Um subgênero que compõe grande parte da filmografia das comédias é a paródia: releituras cômicas de outras obras ou gêneros tidos como “sérios”. Se tivemos um momento de ouro desse tipo de comédia, foi nos anos 80, como obras como Apertem os Cintos… O Piloto Sumiu, Top Secret e Corra que a Polícia Vem Aí, que logo descambou para a pura reprodução barata e tosca dos Todo Mundo em Pânico da vida.

Portanto, é surpreendente assistir a uma obra que ao mesmo tempo brinca com elementos clássicos do terror/thriller, lembrando o conceito de paródia e sátira, como alcança com um roteiro absurdo e, justamente por isso, engraçado um frescor tão raro nas comédias atuais. Assim, A Noite do Jogo se trata de uma bem-vinda comédia de humor negro que extrapola o máximo de suas situações de forma sagaz e eficiente.

□ □ □ □ □ □ □

_Instrução escrita 1_. Repita sem alterações o trecho da resenha de A Noite do Jogo que começa em "Um subgênero que" e vai até "Pânico da vida.".
_Instrução escrita 2_. De acordo com a resenha de A Noite do Jogo, em que década as comédias de paródia tiveram seu momento de ouro?

Trecho do conjunto de dados:
□ □ □ □ □ □ □

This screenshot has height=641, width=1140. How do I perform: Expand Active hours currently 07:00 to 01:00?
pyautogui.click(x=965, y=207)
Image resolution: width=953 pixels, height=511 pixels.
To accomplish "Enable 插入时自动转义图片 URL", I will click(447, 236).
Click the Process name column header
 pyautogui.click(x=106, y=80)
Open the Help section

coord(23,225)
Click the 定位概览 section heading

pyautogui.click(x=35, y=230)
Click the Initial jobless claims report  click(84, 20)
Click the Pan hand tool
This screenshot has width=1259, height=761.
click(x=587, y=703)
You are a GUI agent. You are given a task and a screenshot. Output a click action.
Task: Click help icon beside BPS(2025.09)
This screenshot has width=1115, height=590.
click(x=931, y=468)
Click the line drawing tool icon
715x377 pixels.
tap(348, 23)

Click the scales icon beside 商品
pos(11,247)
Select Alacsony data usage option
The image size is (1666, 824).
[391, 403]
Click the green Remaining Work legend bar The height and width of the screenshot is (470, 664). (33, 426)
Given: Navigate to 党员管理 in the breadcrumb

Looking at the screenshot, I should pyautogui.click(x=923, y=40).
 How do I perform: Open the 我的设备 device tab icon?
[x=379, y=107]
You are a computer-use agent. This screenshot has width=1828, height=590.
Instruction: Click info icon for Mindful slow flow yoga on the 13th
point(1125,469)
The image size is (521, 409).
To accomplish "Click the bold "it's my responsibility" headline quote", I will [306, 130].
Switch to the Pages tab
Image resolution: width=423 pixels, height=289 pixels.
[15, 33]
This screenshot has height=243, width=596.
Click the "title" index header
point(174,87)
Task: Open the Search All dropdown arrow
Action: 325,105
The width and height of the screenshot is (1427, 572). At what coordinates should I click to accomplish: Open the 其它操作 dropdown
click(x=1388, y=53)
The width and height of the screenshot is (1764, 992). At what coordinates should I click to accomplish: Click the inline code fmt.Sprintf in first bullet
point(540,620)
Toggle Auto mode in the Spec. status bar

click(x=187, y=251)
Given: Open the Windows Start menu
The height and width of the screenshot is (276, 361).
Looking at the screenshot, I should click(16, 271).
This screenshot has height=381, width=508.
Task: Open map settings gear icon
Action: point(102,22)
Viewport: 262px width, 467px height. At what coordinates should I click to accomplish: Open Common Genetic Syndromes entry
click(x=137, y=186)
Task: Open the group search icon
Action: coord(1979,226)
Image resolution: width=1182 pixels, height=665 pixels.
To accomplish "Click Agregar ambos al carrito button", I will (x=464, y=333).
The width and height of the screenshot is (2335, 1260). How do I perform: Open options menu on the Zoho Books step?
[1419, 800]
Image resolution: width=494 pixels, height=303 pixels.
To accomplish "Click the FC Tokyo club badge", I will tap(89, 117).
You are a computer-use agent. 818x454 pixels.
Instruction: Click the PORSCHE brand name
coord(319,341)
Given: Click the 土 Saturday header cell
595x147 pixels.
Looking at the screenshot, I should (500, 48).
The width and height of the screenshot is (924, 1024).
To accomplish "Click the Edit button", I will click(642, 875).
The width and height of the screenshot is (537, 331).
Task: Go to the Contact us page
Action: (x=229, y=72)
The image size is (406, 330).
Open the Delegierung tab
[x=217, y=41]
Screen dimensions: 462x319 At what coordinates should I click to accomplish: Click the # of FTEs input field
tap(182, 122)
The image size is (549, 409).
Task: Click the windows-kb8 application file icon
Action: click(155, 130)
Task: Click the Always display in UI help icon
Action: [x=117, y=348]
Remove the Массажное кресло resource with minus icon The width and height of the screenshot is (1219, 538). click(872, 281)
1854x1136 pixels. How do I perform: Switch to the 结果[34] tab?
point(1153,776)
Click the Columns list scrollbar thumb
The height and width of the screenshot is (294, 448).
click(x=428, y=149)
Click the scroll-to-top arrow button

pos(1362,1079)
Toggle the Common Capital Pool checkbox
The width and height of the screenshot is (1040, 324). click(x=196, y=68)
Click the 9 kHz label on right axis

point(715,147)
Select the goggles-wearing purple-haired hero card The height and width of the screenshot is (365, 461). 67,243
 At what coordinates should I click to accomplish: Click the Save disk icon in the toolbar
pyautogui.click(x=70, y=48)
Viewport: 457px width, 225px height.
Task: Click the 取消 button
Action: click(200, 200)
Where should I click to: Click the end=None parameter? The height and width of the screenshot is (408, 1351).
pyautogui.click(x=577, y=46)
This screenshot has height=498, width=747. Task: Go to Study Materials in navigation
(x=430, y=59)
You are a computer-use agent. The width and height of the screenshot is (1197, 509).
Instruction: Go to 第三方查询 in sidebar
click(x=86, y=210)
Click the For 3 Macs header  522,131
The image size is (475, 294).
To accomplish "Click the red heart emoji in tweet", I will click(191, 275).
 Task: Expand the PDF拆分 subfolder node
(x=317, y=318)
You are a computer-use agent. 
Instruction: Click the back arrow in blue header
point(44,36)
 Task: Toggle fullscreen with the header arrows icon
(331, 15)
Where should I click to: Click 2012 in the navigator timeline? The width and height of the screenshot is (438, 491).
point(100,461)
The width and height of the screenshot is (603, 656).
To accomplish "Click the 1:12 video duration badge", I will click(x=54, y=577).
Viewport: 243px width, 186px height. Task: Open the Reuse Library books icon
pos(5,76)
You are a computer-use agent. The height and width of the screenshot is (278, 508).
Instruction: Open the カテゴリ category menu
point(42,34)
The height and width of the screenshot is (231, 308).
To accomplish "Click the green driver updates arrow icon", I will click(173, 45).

□ □ □ □ □ □ □

_Resultado da tarefa 1_.
Um subgênero que compõe grande parte da filmografia das comédias é a paródia: releituras cômicas de outras obras ou gêneros tidos como “sérios”. Se tivemos um momento de ouro desse tipo de comédia, foi nos anos 80, como obras como Apertem os Cintos… O Piloto Sumiu, Top Secret e Corra que a Polícia Vem Aí, que logo descambou para a pura reprodução barata e tosca dos Todo Mundo em Pânico da vida.

_Resultado da tarefa 2_. Nos anos 80.